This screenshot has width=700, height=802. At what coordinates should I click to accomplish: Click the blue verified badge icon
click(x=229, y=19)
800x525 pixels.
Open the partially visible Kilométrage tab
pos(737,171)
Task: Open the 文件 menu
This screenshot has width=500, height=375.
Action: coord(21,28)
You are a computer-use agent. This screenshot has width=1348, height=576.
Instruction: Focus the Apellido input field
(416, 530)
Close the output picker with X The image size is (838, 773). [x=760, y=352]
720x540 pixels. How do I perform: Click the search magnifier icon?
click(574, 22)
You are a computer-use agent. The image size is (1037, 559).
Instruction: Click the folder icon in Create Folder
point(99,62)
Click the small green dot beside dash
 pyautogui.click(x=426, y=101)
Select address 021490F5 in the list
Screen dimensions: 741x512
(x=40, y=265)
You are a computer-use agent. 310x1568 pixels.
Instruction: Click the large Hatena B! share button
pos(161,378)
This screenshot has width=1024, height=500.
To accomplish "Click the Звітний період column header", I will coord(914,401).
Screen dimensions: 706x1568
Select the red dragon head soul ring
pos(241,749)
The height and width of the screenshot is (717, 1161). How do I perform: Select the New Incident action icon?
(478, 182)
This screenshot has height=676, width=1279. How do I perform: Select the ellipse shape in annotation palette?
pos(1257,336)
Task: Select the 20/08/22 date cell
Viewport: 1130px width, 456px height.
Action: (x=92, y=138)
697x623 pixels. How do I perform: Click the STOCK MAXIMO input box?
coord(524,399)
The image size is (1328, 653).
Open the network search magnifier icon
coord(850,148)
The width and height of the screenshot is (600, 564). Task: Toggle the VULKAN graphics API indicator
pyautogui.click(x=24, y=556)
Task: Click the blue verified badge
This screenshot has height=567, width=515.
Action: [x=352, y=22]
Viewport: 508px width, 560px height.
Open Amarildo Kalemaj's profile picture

····················

### TASK BRIEF
Copy out exactly the lines running from the line with "This screenshot has height=676, width=1279." to the end of the records, inclusive.

### TASK RESULT
This screenshot has height=676, width=1279. How do I perform: Select the ellipse shape in annotation palette?
pos(1257,336)
Task: Select the 20/08/22 date cell
Viewport: 1130px width, 456px height.
Action: (x=92, y=138)
697x623 pixels. How do I perform: Click the STOCK MAXIMO input box?
coord(524,399)
The image size is (1328, 653).
Open the network search magnifier icon
coord(850,148)
The width and height of the screenshot is (600, 564). Task: Toggle the VULKAN graphics API indicator
pyautogui.click(x=24, y=556)
Task: Click the blue verified badge
This screenshot has height=567, width=515.
Action: [x=352, y=22]
Viewport: 508px width, 560px height.
Open Amarildo Kalemaj's profile picture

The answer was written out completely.